--- Testo di riferimento ---
Kaart van het Eyland Bali (Valentijn, 1726)

martedì 8 novembre 2011

Tumpek Wayang, la danza



Tump. Tonc. I colpi sordi del kulkul segnano il tempo. Un movimento percorre la folla, come un brivido di freddo la pelle. I musici, giacca color mattone su sarong dai disegni dorati, si avvicinano al gamelan e prendono posto. Bambini e donne, per primi, si cercano i posti migliori attorno allo spiazzo, il centro dell’azione. Altari riccamente addobbati, carichi di vassoi, foglie intagliate, frutta e fiori, sono le quinte della scena.
Tump, to-tomp. Tump, to-tomp il ritmo si evolve in un battito cardiaco. s’inserisce un sincopato di cembali, che accompagna la marcia di un piccolo corteo in entrata nel recito del banjar.
I famigli s’affrettano a terminare, con gli ultimi accessori coloratissimi, la vestizione dei fanciulli che s’incarneranno di lì a poco nella danza.
I gong lasciano fluire un preludio di note a cascata. Il pemangku colloca le ultime offerte davanti all’effige del dio. Il dalang muove di qualche centimetro la cassa di legno che contiene le marionette.
Alcune donne spostano in fretta i simulacri degli dei da un altare all’altro, da cui avranno, forse, miglior visuale delle danze e potranno apprezzare la perizia dei danzatori che li incarnano.
Entra, appoggiandosi solenne ad un nero bastone, un pedanda. La sua alta casta si vede dal chignon che intreccia i lunghi capelli e dal seguito di aiutanti che portano orpelli ed attrezzi per la funzione.
---
Compiti da svolgere:
(1) Riassumi in due frasi il brano sulla danza del Tumpek Wayang.
(2) Estrai dal brano sulla danza del Tumpek Wayang il passo che comincia con "Tumpek Wayang, la" e termina con "quinte della scena.".
I dati non hanno alcun ruolo in questo.
--- Dati forniti ---
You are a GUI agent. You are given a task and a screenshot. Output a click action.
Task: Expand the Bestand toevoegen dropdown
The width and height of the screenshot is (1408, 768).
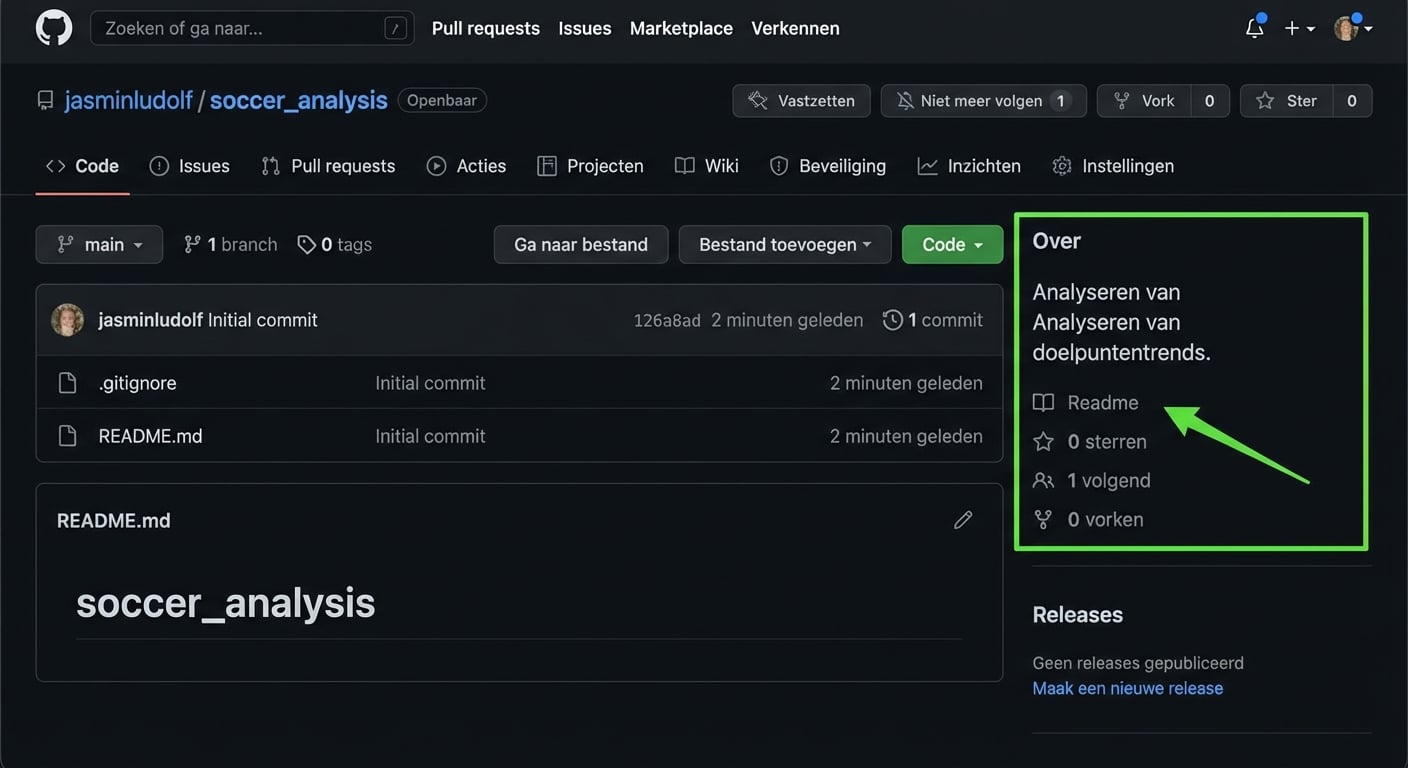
---
Soluzioni:
(1) Mentre i colpi del kulkul segnano il tempo, i musici prendono posto al gamelan e donne e bambini cercano i posti migliori attorno allo spiazzo, con altari carichi di offerte come quinte della scena. Entra un piccolo corteo, i fanciulli vengono vestiti per la danza, il pemangku colloca le ultime offerte, il dalang sposta la cassa delle marionette, alcune donne spostano i simulacri degli dei e infine entra un pedanda con il suo seguito di aiutanti.

(2)
Tumpek Wayang, la danza



Tump. Tonc. I colpi sordi del kulkul segnano il tempo. Un movimento percorre la folla, come un brivido di freddo la pelle. I musici, giacca color mattone su sarong dai disegni dorati, si avvicinano al gamelan e prendono posto. Bambini e donne, per primi, si cercano i posti migliori attorno allo spiazzo, il centro dell’azione. Altari riccamente addobbati, carichi di vassoi, foglie intagliate, frutta e fiori, sono le quinte della scena.